READING TEXT:

** START **

The Olympic Park game once again highlighted the professionalism of the NRL with Marcus Bai himself having to warn referees about fireworks holders still in place in the middle of the Panthers' in-goal area, just as they were about to kick off. Then during the first ten minutes players were entangled with a mass of streamers that littered the ground from when the Storm ran out. Amazing ground announcer James Sherry couldn't tell the Eastern Stand from the Western Stand. And the warm-up 'rap ode' to the Storm was beyond embarassing. I only saw *two* Penrith fans in the whole crowd, so there was nobody to start a fight with and claim it was just 'part of the game'.

Still none of these factors made the 42-16 win any less enjoyable. There's nothing like a few cups of VB, a pie with sauce and the rugby league.

And another thing: The Adelaide Rams are back! Well almost. After the game, we realised the Storm-Panthers clash was just a curtain raiser for the big one: Storm Development Squad v South Australia. The South Aussies ran onto the field wearing some leftover Rams jerseys!

Saturday, March 22

Blogging in Baghdad
Where is Raed? is the blog of an Iraqi civilian living in Baghdad at the moment. Read it while you can.

Big Mac fan eats 19,000th burger
In spite of what's happening around the world this morning, I think we all need to have a laugh. This may help.

** END **

THE TASK:
Answer these questions about the blog post, numbering your answers to match:
1. Who warned the referees about the fireworks holders left in the Panthers' in-goal area?
2. What was the final score of the win?
3. What did the South Australia side wear when they ran onto the field?
The data after this point is separate material, unrelated to the blog post.

SOURCE EXCERPT:
** START **

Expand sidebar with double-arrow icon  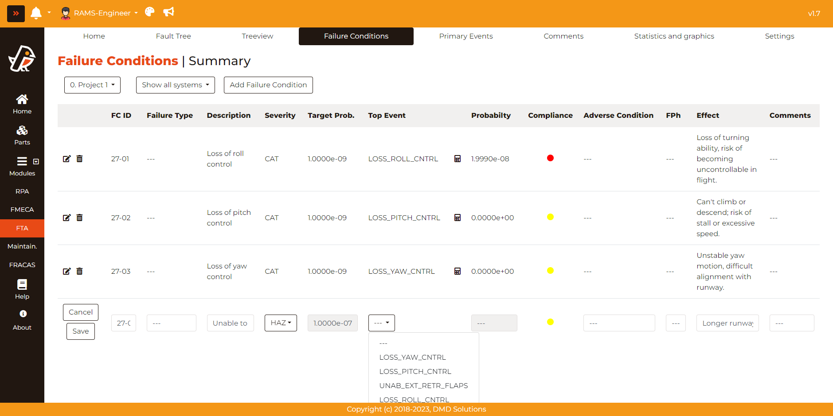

** END **

CORRECT RESPONSE:
1. Marcus Bai
2. 42-16
3. Some leftover Adelaide Rams jerseys